One urgent question raised by the work is: how seriously should we take it? The authors make no secret of the huge simplifications such a model demands, nor of the tremendous challenges involved in trying to test and verify its predictions.

Perhaps more pertinent is the possibility that the model dictates its own predictions. Given the nonlinearities in the equations, it would be foolish to say that the appearance of poverty traps is obvious from the outset — but with the mutual dependence of income and health, it is not difficult to see how they come about.

Yet the work carries the unavoidable burden of any study that addresses such a globally important issue — if we believe the results, then the obligations they impose are huge. That, of course, is also the problem currently staring us in the face at the Copenhagen climate negotiations. And it is not to belittle the threat of climate change to say that the plight of Africa looms larger, not least because the human catastrophe there is already happening.

Model answers

The question here, then — as for climate modelling — is how to evince courage in one's convictions without overselling a simplistic treatment. If we really think that a link between economics and disease is the cause of poverty traps, what are we waiting for?

However, unlike climate change, it seems like there is little to be lost even if the model proves flawed. The case for action on disease in poor countries is already overwhelming; if studies such as these add another reason by linking disease to economic development, so much the better. After all, much disease in Africa is more easily preventable than HIV/AIDS. Two-thirds of all deaths of infants below five years of age could be prevented by cheap treatments: vitamin A supplements, mosquito nets, rehydration salts. Some 200 million people are infected with debilitating intestinal worms that could be treated at a cost of US$0.25 per capita. Compared with the figures that are likely to be bandied around in Copenhagen, effective intervention here would cost very little.

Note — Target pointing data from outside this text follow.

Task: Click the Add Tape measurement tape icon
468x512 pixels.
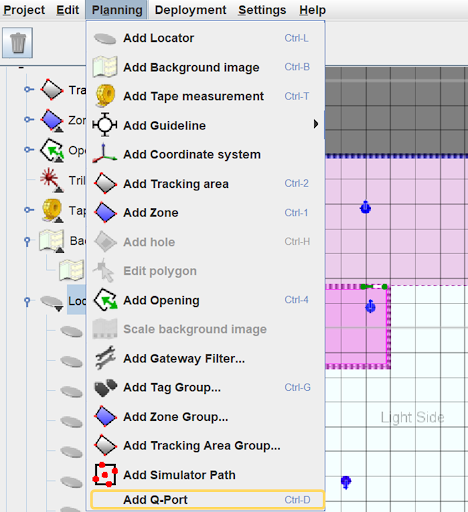Action: [105, 96]
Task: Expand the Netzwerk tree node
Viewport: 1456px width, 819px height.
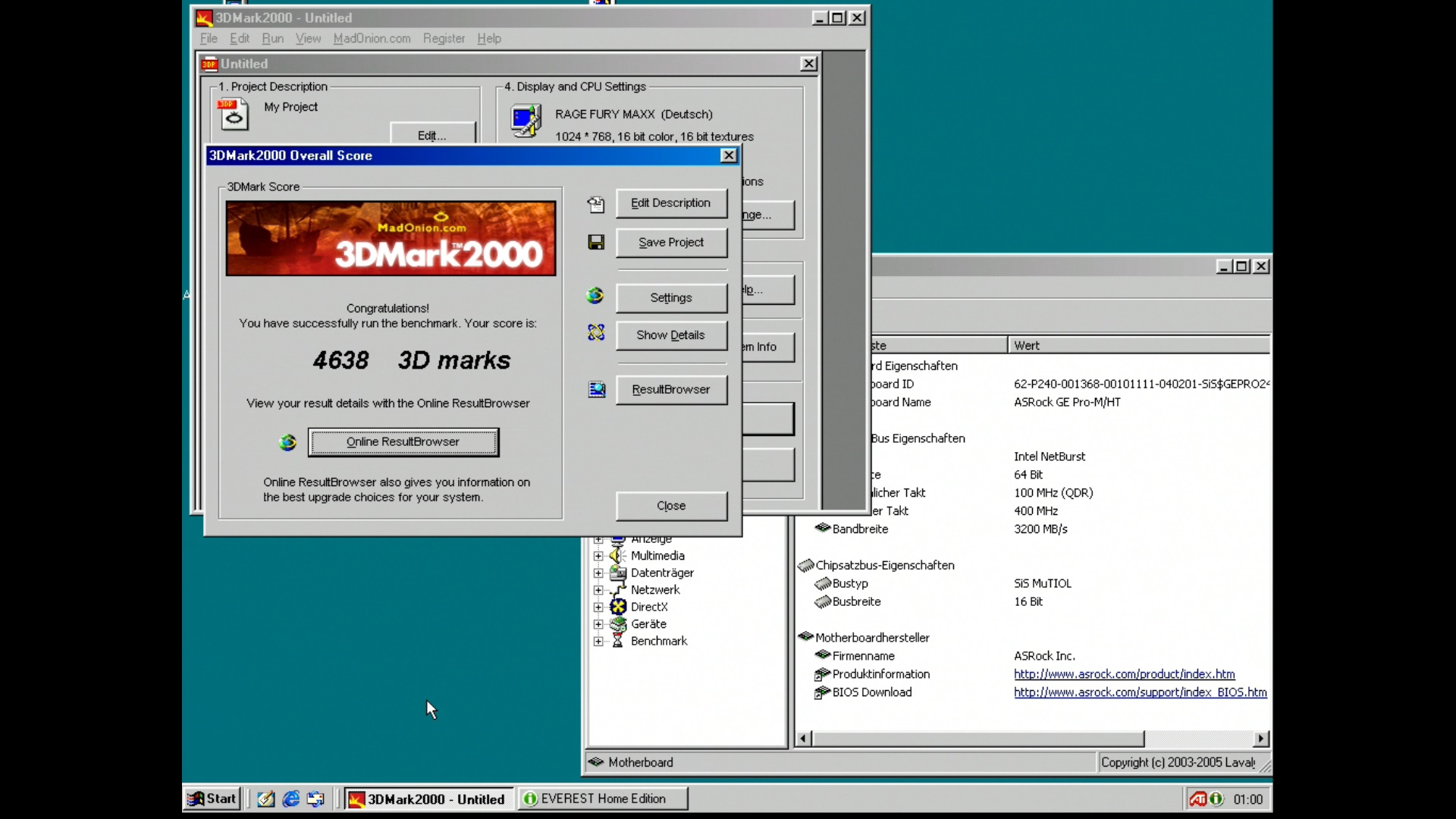Action: click(x=598, y=590)
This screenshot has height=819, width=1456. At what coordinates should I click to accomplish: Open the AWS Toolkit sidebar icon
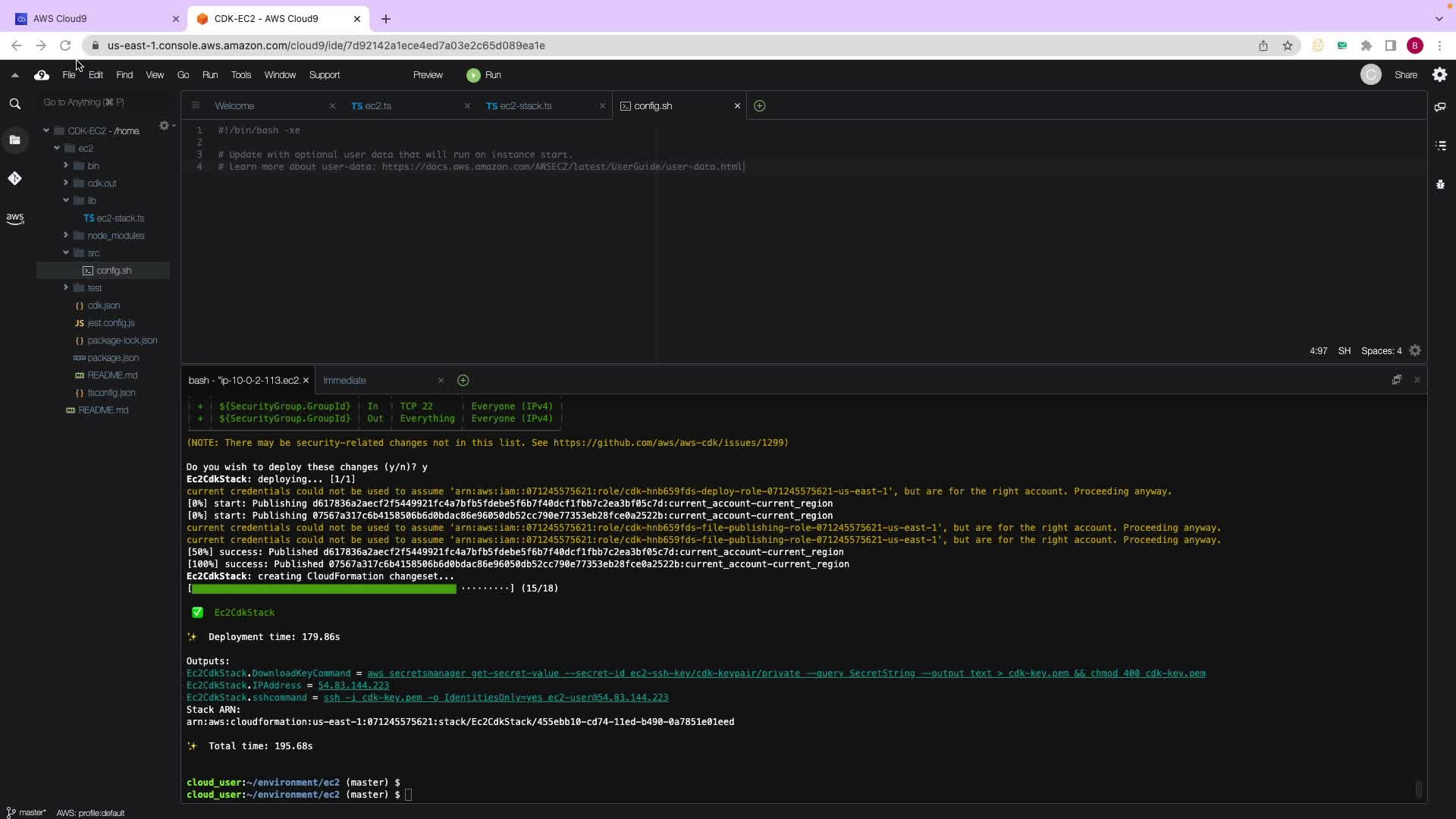click(14, 218)
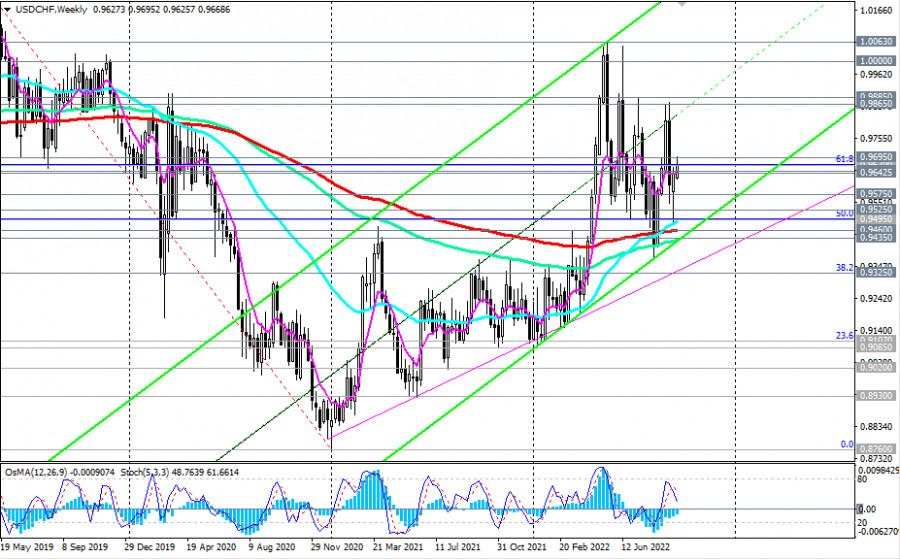900x559 pixels.
Task: Click the 0.0 Fibonacci level label
Action: point(846,444)
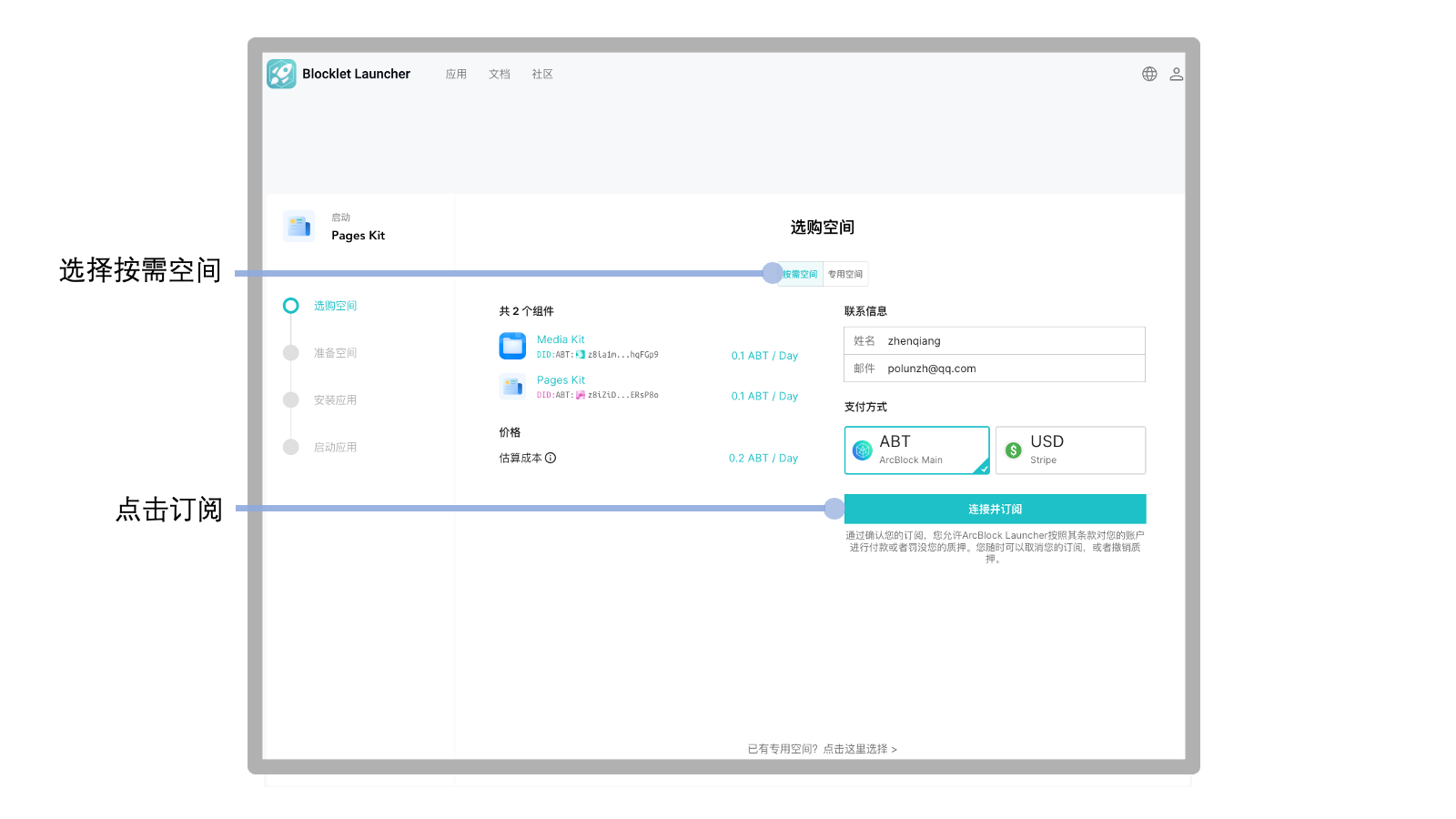The image size is (1456, 819).
Task: Switch to 按需空间 on-demand space option
Action: pyautogui.click(x=801, y=274)
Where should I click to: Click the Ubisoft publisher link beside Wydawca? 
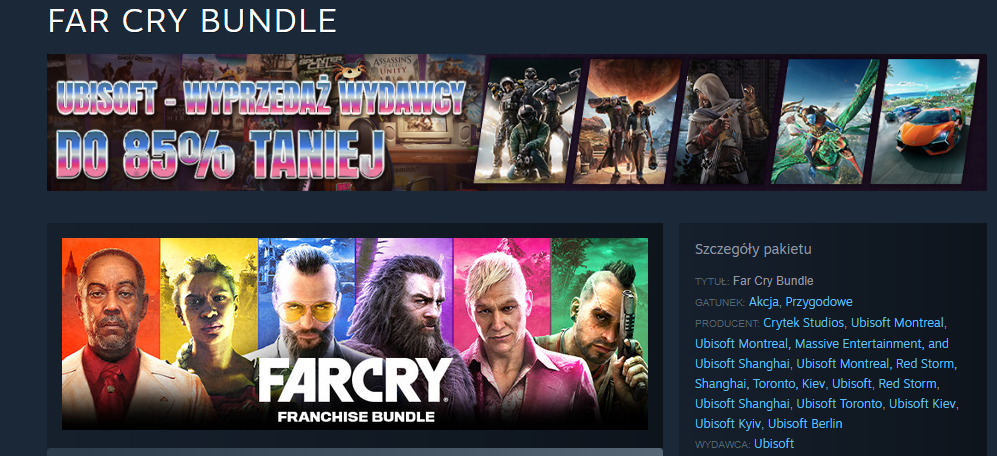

It would be foolhardy to think that the answer is that simple, and Bonds and colleagues make no such suggestion. The problem in poor African nations is that the poverty traps are tangled webs of chicken-and-egg factors: corrupt or weak governance, conflict, lack of technical and social infrastructure, fragile export economies. Even for health, knowing the cure is not the same as administering it efficiently and sustainably. But this study provides another good reason to start trying.